『鬼滅の刃』受け継がれる胡蝶カナエの遺志、果たされる胡蝶しのぶの怒り
「花柱」胡蝶カナエの遺志
「慈愛」と「憎悪」は、『鬼滅の刃』を深く貫く2本の軸である。主人公の竈門炭治郎は家族を鬼に殺され、「勿論俺は容赦なく鬼に刃を振るいます」と兄弟子に誓うと同時に、「鬼であることに苦しむ者を踏みつけにはしない」と情けをかけようとする(第43話)。
炭治郎がとある鬼に用いた「水の呼吸 伍ノ型 干天の慈雨」が、苦痛を与えない「慈悲の剣」であることによっても、彼の優しさは描かれてきた(第32話)。一方で、彼の兄弟子である冨岡義勇は、「人を喰わない鬼」である炭治郎の妹・禰豆子の存在こそ許すものの、「人を喰った鬼に情けをかけるな」と忠告し、罪を犯した時点で「醜い化け物」に変わるのだという考え方を炭治郎に突き付ける。
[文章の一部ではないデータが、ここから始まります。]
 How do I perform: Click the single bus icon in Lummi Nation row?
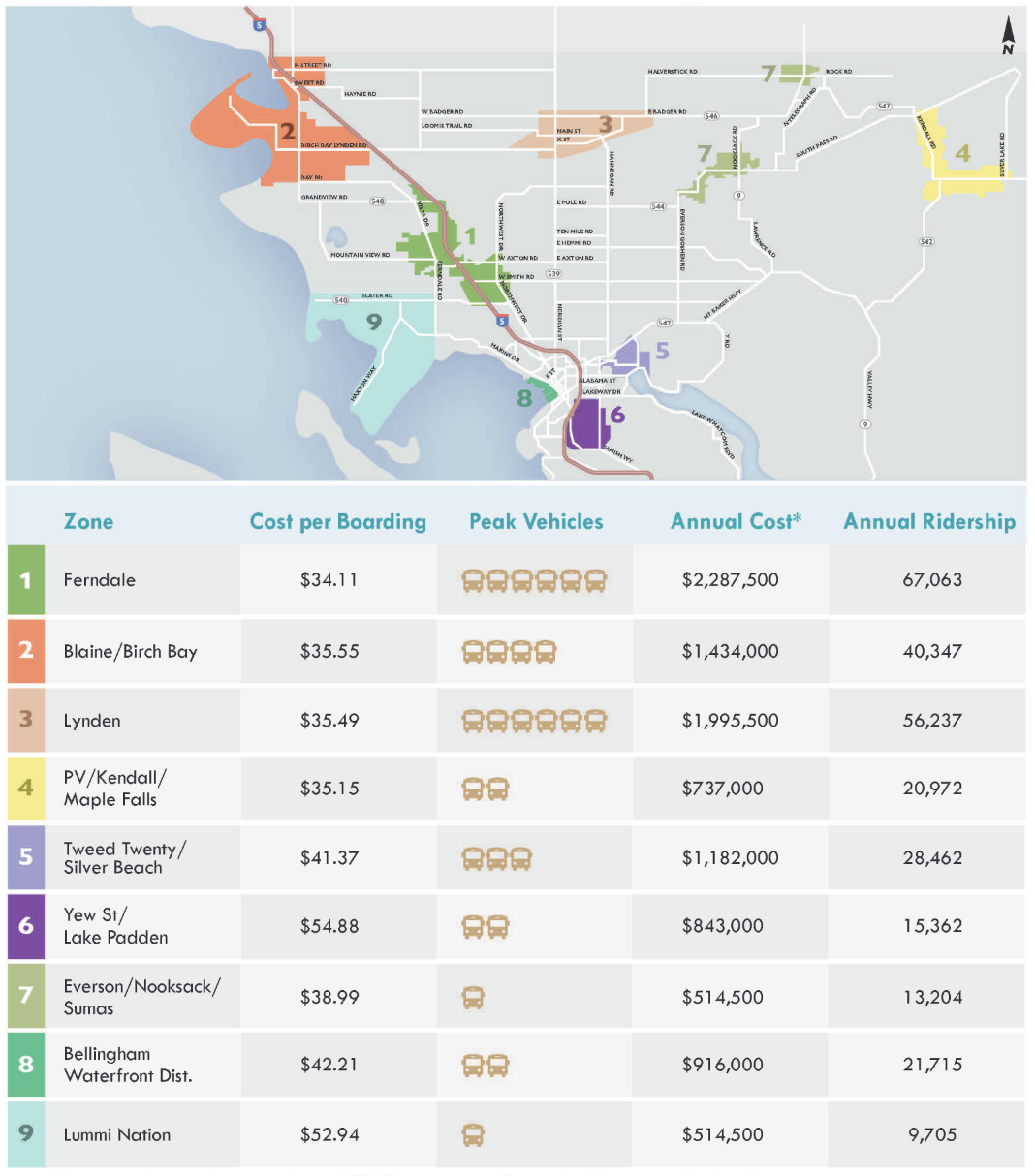(x=473, y=1134)
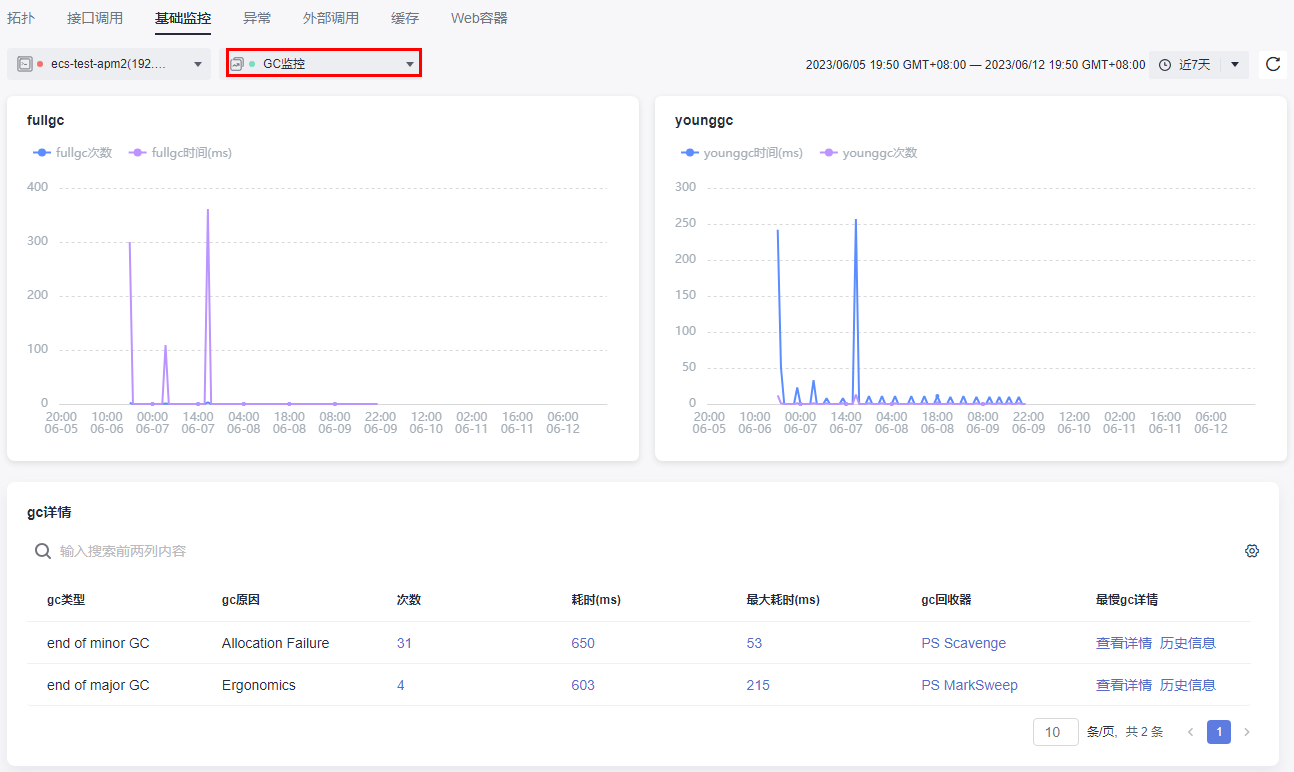Go to next page with right chevron
The width and height of the screenshot is (1294, 772).
pyautogui.click(x=1246, y=732)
それに対して前出のセリフを投げ返し、「醜い化け物なんかじゃない」と憐れむ炭治郎を見詰めた義勇は、「お前は……」と一瞬、言葉を失っている。この時に義勇が連想したのは、かつて「花柱」だった胡蝶カナエ(「蟲柱」胡蝶しのぶの亡き姉)の面影だったのかもしれない。
しのぶは義勇と「鬼と仲良くすればいいのに」「無理な話だ」という問答をしていたが(第28話)、実の所、これはしのぶ本来の考えではない。鬼にすら情けをかける優しさは姉・カナエのもので、彼女自身は鬼に対する怒りと憎悪だけを抱く剣士だったのだ。
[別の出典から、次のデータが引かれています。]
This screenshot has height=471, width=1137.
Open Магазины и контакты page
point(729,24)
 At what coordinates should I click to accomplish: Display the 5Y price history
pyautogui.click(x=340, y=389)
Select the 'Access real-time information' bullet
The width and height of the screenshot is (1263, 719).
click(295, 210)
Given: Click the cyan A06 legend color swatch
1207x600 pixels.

原作者の監修による小説版『鬼滅の刃 片羽の蝶』の表題作「片羽の蝶」は、胡蝶姉妹の前日譚。オリジナルエピソード色の強い他の短編に比べ、原作者の考える過去設定が色濃く反映されていると思われるが、そこでは姉を喪った後のしのぶが、別人のように「カナエの口調や性格を模すようになった」と語られていた(実際、鬼殺隊で姉妹一緒だった頃のしのぶの性格は7巻収録の「番外編」でも見ることができる)。